Parts of the exercise -
#1 Reproduce the passage of the Labour leadership article starting at "However, the speed" and ending at "in the garden.".
#2 According to the Labour leadership article, how many people did Labour HQ say will be able to vote this time?

Last January, former British prime minister

Tony Blair

openly questioned Miliband’s chances of victory, saying he feared the 2015 election would be one where “a traditional left-wing party competes with a traditional right-wing party, with the traditional result”.

Blair now feels vindicated, if saddened, warning that Labour’s route back to power lies in copying the Labour playbook from the 1990s – altered to cope with today’s demands: “The route to the summit lies through the centre ground.

“Labour has to be for ambition and aspiration as well as compassion and care. Hard-working families don’t just want us to celebrate their hard work; they want us to know that by hard work and effort they can do well, rise up, achieve.

"They want to be better off and they need to know we don't just tolerate that; we support it," wrote Blair in The Observer, though he did praise Miliband for his campaign and for showing courage in the face of often savage attacks.

However, the speed of the Mandelson attack, Blair’s advice and Chuka Umunna’s criticisms of electoral strategy have not gone down well in all quarters of a parliamentary party that is still staunching its wounds.

Umunna’s refusal to say if he had disagreed openly with the strategy has been noted: “He supported Ed in the leadership race; he was his [parliamentary private secretary]. And he didn’t question it inside the shadow cabinet,” said one MP.

Illustrating the tensions bubbling underneath, the leader of the GMB union, Paul Kenny, dismissed Mandelson's assessment and his advice, saying: "Frankly he needs to go back to his deck chair in the garden.

“It’s a quarter of a century since Peter played a very important role in the Labour Party’s history and regeneration. But that was a time when school kids didn’t have mobile phones and we only had three TV channels. The world has moved on.”

However, union leaders such as Kenny and McCluskey know that Labour’s next leader will be elected not in TV studios, but under rules brought in after a 2014 review ordered by Miliband that abolished the party’s electoral college system.

Then, party members, MPs and the trade unions and affiliated societies each had a third of the vote – Miliband did not get a majority of MPs, or members, but he won the unions’ vote by a significant margin because the union leaders decided that he should.

After being sent ballot papers by the unions, rank-and-file members opened them to find literature from Miliband's campaign. Nothing was included from Miliband's brother, David, or the other candidates, Ed Balls, Andy Burnham or Diane Abbott.

The college is now gone. Instead, each member has one vote.

The power of the union barons should be curbed – but perhaps it is not. On Friday, Labour HQ emphasised that 250,000 people will be able to vote this time.

However, it may not be as simple as that if the union leaders launch a campaign to get workers to affiliate individually to Labour. If they do then they can vote. And the union leaders control their own members’ lists – which they can refuse to share with Labour HQ.

Echoing the concerns of others, Mandelson demanded that HQ must run the voting lists this time: “We cannot open ourselves up to the sort of abuse and inappropriate influence that the trade unions weighed in with in our leadership election in 2010.

“That is the sort of abuse by trade union machines, not by individual trade unionists, but by trade union machines we must guard against this time,” said Mandelson, an architect along with Tony Blair of New Labour.

Supplied data -
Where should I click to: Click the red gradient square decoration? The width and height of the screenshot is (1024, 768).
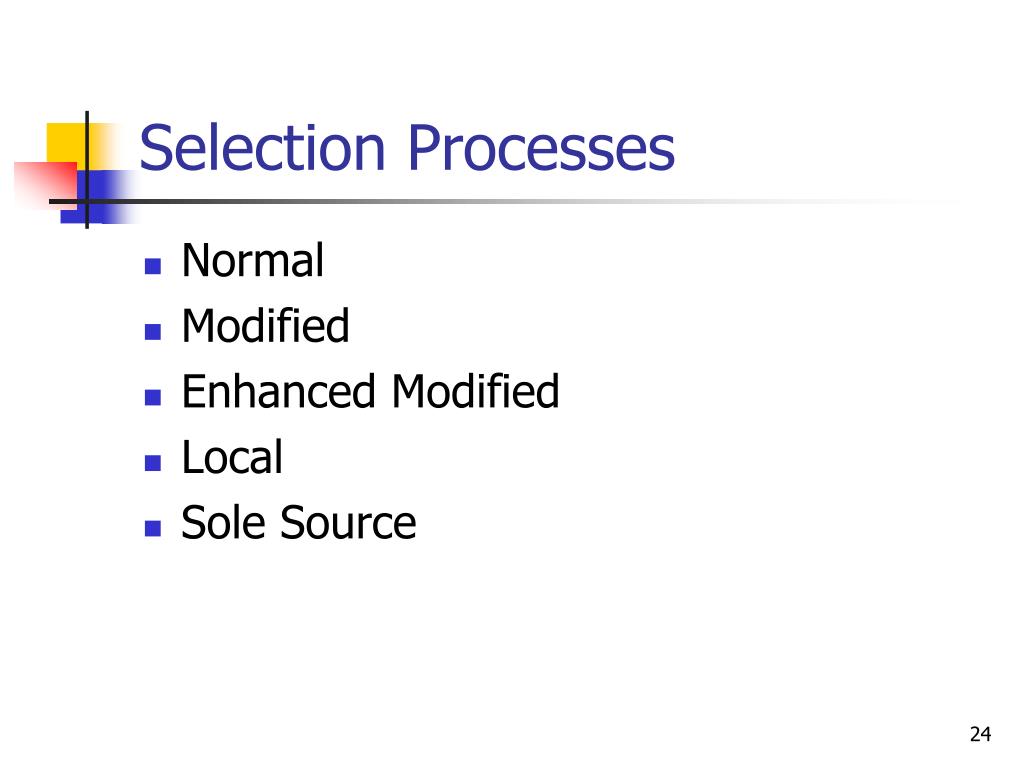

Solutions for each task -
#1
However, the speed of the Mandelson attack, Blair’s advice and Chuka Umunna’s criticisms of electoral strategy have not gone down well in all quarters of a parliamentary party that is still staunching its wounds.

Umunna’s refusal to say if he had disagreed openly with the strategy has been noted: “He supported Ed in the leadership race; he was his [parliamentary private secretary]. And he didn’t question it inside the shadow cabinet,” said one MP.

Illustrating the tensions bubbling underneath, the leader of the GMB union, Paul Kenny, dismissed Mandelson's assessment and his advice, saying: "Frankly he needs to go back to his deck chair in the garden.

#2 250,000 people.